Study Shows Children With Autism Tend to Stray
Brendan Bannon for The New York Times
By RONI CARYN RABIN
Published: October 8, 2012
When Patrick Murphy was 6, he became obsessed with vacuum cleaners. The
boy, who has autism, used to slip out of his house near Buffalo without
telling his parents, running to a nearby appliance store or into
strangers’ homes to marvel at vacuum cleaners.
Related
Health Guide: Autism
Patrick is now 14, and his parents have double bolts on the doors in
their home and brackets on their windows. Still, Patrick — who is now
focused on dogs — manages to sneak out. Two weeks ago, he crept from the
house after his mother went to bed. When his father came home, he
alerted the police. They found Patrick running barefoot in his pajamas
at 2 a.m., three miles from his home.
“That was very scary,” said Patrick’s father, Brian Murphy, who has now
added an alarm system to the house to keep his son safe. “He has broken
through brackets, windows, picked locks, you name it. It’s absolutely
the most stressful part of parenting a child with autism.”
The behavior, called wandering or elopement, has led to numerous deaths
in autistic children by drowning and in traffic accidents. Now a new
study of more than 1,200 families with autistic children suggests
wandering is alarmingly common. Nearly half of parents with an autistic
child age 4 or older said their children had tried to leave a safe place at least once,
the study reported. One in four said their children had disappeared
long enough to cause concern. Many parents said their wandering children
had narrowly escaped traffic accidents or had been in danger of
drowning.
Those at greatest risk of wandering off were autistic children with
severe intellectual deficits and those who do not respond to their
names. The research was published on Monday in the journal Pediatrics.
“I knew this was a problem, but I didn’t know just how significant a
problem it was until I really began to look into it,” said Dr. Paul A.
Law, senior author of the study and director of the Interactive Autism Network,
a registry that is a project of the Kennedy Krieger Institute in
Baltimore. “This is probably one of the leading causes of death and
morbidity for kids with autism.”
Advocates for families affected by autism say the findings underscore
the need to raise public awareness and alter policy. While Amber alerts
are used to mobilize the public when a child is believed to have been
abducted, for instance, generally they are not used when a disabled
child goes missing, said Alison Singer, president and a founder of the
Autism Science Foundation, one of the organizations that supported the
study.
Emergency responders should receive special training on how to search
for autistic children who are nonverbal and often scared by lights and
sirens, she said. Emergency personnel also need to know to check streams
or ponds, since many children with autism are drawn to bodies of water,
as well as highways.
One in 88 children in the United States received a diagnosis of autism, Asperger syndrome or a related disorder in 2008,
according to the Centers for Disease Control and Prevention. While some
of these children are socially awkward but high functioning, others
have limited intellectual and cognitive abilities.
“For children who are prone to wander, this is a pervasive problem that
affects all aspects of families’ lives,” Dr.

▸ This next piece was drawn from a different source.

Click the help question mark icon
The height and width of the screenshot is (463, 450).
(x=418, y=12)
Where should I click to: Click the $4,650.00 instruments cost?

Law said. “Many parents
just don’t go out in public with their child because they don’t feel
safe with them, or they don’t get any sleep at night because the child
once escaped through the upstairs window.”
The idea for the new study came from a family coping with autism, and it
was financed by several advocacy organizations. Researchers surveyed
families who had a child with autism or a related disorder between the
ages of 4 and 17.
Most of the respondents came from 1,098 of Interactive Autism Network’s
most active participants, 60 percent of whom completed the survey.
Families who chose to participate knew the survey was about wandering,
and those coping with wandering children may have been more likely to
respond, skewing the results, Dr. Law acknowledged.
Over all, 49 percent of families who participated said a child with
autism had tried to wander from home, school or another safe place at
least once after age 4; the peak age for wandering was 5. Some parents
said their child wandered off several times a week or even several times
a day.
“This is the first study to quantify the scope of the problem, and it was much larger than we thought,” Ms. Singer said.